In the data below, switch "Locate an element on the screen" to "Find an element on the screen" and write out the stretch from the line containing "click on more" through the line containing "The width and height of the screenshot is (2576, 1316). What", with everything else unchanged.
### RECORDS FOR PROCESSING
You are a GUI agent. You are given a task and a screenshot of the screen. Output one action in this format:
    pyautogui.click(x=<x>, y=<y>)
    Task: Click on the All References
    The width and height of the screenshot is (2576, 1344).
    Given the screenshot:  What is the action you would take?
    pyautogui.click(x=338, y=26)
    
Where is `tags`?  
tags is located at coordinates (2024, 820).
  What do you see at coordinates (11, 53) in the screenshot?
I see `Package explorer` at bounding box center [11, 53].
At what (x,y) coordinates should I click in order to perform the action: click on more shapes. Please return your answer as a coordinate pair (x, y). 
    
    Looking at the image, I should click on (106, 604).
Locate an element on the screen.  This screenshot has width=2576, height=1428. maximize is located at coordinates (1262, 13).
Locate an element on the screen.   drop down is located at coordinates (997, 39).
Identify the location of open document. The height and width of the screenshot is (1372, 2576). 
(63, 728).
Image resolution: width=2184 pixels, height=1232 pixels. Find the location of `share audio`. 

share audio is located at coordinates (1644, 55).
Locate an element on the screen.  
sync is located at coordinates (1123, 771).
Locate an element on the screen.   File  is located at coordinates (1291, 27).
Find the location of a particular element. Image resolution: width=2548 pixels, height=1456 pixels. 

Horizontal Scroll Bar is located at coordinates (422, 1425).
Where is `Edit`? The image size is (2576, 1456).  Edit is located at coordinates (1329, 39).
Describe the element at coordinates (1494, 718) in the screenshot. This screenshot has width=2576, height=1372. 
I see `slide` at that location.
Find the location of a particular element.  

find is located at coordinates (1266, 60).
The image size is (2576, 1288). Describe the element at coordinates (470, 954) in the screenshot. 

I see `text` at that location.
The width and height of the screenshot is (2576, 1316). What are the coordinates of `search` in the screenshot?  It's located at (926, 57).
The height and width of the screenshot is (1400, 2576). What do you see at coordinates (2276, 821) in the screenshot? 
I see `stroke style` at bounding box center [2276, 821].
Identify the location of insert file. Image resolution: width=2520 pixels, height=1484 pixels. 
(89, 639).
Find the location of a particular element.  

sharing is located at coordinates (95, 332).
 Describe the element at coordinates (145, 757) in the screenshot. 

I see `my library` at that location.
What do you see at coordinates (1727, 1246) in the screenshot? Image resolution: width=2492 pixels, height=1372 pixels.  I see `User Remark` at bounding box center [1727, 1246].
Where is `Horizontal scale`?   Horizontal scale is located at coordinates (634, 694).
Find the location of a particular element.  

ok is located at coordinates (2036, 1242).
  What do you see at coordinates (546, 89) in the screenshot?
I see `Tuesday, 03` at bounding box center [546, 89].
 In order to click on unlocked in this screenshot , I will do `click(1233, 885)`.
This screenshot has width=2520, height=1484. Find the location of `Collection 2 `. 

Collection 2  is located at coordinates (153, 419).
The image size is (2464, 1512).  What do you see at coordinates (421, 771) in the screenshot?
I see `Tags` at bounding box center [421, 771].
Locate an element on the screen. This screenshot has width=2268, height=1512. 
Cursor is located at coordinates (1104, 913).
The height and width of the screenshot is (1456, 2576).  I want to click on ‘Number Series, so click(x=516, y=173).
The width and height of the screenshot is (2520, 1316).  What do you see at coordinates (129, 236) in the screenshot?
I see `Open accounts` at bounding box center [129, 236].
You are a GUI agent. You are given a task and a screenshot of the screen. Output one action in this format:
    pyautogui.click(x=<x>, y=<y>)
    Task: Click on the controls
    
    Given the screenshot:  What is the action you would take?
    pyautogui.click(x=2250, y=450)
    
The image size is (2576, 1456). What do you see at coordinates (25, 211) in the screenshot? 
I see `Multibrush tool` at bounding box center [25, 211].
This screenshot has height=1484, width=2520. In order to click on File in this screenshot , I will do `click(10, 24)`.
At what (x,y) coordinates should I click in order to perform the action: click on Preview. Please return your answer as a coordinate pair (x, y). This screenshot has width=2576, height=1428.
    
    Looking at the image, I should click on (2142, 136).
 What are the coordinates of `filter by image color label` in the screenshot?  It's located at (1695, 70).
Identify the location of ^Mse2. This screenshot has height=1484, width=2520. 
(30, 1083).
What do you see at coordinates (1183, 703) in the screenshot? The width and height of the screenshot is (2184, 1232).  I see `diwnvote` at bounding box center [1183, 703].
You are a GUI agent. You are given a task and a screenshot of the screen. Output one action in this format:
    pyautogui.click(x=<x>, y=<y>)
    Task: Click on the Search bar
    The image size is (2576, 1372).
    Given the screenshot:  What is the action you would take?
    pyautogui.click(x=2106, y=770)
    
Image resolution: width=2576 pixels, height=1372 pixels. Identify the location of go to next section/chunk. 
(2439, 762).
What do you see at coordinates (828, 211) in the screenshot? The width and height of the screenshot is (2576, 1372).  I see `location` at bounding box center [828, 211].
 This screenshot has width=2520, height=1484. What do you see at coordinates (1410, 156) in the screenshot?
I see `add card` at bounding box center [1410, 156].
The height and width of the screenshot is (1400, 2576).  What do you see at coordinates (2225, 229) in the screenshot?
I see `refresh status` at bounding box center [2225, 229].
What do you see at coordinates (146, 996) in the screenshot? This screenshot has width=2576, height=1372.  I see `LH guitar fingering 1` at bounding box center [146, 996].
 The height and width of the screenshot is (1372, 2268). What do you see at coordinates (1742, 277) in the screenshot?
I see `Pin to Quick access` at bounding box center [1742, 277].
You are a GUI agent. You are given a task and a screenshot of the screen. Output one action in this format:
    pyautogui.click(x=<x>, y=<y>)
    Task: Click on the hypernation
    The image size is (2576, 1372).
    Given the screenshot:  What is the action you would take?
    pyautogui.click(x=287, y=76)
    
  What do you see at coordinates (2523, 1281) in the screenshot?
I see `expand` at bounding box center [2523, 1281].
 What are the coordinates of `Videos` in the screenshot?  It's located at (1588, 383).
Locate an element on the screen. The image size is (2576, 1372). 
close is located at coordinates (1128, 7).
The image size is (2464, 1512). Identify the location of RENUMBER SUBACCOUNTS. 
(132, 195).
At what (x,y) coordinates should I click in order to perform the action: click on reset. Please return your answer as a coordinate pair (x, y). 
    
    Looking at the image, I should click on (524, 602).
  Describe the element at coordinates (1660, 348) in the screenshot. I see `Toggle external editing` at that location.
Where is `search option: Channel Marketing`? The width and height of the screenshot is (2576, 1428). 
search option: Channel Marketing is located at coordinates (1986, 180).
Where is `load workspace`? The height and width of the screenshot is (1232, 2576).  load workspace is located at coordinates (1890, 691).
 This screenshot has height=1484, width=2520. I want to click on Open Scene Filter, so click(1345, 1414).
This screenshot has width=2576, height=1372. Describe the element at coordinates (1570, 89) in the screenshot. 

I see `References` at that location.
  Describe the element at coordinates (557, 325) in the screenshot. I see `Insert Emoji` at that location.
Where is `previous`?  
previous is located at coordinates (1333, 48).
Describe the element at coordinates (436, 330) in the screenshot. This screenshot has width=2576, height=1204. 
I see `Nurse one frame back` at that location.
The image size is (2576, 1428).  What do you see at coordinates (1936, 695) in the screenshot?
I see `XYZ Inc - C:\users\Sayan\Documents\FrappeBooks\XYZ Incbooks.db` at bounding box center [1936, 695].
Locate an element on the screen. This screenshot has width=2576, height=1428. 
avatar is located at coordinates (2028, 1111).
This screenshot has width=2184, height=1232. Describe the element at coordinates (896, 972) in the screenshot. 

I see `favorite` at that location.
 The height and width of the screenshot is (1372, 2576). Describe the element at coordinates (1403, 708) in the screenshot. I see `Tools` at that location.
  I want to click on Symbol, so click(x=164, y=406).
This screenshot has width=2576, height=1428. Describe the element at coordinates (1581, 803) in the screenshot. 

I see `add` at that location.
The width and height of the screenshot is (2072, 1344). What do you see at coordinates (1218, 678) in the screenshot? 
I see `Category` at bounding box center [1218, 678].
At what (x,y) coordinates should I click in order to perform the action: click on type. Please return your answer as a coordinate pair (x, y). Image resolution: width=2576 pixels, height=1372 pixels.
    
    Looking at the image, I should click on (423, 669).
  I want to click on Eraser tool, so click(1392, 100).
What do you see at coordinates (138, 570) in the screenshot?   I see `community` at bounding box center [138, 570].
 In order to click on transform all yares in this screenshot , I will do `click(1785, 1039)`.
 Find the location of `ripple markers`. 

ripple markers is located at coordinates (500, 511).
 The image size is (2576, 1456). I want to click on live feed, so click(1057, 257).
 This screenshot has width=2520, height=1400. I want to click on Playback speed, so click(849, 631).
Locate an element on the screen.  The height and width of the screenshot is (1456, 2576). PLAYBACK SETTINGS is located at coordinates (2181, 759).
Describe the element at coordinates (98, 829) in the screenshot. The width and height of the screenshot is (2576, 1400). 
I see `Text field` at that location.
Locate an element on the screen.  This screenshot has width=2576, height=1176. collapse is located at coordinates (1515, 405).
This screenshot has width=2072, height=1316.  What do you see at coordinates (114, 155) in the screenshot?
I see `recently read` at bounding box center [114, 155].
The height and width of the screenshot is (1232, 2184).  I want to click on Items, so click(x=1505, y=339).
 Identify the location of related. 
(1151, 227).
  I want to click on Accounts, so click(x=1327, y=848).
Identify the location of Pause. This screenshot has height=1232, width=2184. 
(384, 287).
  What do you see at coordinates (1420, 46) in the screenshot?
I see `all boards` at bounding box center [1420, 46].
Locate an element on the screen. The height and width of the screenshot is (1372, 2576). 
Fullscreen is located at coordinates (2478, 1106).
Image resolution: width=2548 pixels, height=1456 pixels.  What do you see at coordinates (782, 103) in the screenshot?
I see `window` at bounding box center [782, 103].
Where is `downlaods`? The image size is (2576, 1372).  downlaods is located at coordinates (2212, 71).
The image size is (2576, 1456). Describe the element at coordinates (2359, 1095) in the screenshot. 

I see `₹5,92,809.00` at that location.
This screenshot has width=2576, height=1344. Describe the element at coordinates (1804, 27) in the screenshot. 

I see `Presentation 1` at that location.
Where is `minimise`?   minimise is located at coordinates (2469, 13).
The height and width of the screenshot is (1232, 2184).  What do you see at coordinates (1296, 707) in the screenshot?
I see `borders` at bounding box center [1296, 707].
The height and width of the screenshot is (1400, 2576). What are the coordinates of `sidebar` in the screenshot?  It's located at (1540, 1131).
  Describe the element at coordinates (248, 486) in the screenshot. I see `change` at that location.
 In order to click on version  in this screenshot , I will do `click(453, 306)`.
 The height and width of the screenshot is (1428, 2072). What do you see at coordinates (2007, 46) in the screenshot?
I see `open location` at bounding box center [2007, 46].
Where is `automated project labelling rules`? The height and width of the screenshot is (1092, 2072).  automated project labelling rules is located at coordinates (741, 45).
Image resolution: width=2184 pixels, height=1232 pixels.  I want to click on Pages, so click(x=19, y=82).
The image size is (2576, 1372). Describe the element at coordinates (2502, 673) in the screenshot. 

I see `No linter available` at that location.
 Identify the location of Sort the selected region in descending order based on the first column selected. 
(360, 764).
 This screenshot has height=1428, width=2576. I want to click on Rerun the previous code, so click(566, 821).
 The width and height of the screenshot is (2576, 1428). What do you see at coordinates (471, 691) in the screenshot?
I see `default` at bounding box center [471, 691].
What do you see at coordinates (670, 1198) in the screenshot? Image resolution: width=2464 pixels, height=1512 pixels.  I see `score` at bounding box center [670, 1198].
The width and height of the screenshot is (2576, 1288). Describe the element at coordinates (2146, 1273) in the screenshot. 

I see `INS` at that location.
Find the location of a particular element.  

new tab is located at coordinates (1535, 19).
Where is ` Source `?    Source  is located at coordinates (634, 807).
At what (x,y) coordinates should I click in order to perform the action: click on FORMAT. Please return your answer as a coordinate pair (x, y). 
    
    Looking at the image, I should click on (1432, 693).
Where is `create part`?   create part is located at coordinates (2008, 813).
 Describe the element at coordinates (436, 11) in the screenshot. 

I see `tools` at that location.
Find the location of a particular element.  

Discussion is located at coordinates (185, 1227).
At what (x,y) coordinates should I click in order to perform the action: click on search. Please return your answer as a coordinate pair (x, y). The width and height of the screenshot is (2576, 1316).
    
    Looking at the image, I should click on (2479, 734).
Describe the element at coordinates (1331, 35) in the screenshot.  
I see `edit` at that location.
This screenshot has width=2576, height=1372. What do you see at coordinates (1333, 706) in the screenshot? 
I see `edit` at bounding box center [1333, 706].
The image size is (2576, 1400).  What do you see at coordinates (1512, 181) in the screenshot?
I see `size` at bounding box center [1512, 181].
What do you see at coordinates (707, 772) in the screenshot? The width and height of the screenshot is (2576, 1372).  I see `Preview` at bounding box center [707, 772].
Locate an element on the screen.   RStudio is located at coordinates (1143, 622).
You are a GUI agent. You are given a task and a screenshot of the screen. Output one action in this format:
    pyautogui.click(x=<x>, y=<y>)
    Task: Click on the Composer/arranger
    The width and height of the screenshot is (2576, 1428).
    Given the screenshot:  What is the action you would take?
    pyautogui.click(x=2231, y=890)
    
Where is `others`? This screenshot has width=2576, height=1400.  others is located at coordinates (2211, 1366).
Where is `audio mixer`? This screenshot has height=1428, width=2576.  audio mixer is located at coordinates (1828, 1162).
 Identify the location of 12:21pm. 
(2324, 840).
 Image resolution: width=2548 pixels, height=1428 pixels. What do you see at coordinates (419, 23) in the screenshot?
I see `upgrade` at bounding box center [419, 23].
######
* OUTPUT BELOW:
At what (x,y) coordinates should I click in order to perform the action: click on more shapes. Please return your answer as a coordinate pair (x, y). 
    
    Looking at the image, I should click on (106, 604).
Find an element on the screen.  This screenshot has width=2576, height=1428. maximize is located at coordinates (1262, 13).
Find an element on the screen.   drop down is located at coordinates (997, 39).
Identify the location of open document. The height and width of the screenshot is (1372, 2576). 
(63, 728).
Image resolution: width=2184 pixels, height=1232 pixels. Find the location of `share audio`. 

share audio is located at coordinates (1644, 55).
Find an element on the screen.  
sync is located at coordinates (1123, 771).
Find an element on the screen.   File  is located at coordinates (1291, 27).
Find the location of a particular element. Image resolution: width=2548 pixels, height=1456 pixels. 

Horizontal Scroll Bar is located at coordinates (422, 1425).
Where is `Edit`? The image size is (2576, 1456).  Edit is located at coordinates (1329, 39).
Describe the element at coordinates (1494, 718) in the screenshot. This screenshot has width=2576, height=1372. 
I see `slide` at that location.
Find the location of a particular element.  

find is located at coordinates (1266, 60).
The image size is (2576, 1288). Describe the element at coordinates (470, 954) in the screenshot. 

I see `text` at that location.
The width and height of the screenshot is (2576, 1316). What are the coordinates of `search` in the screenshot?  It's located at (926, 57).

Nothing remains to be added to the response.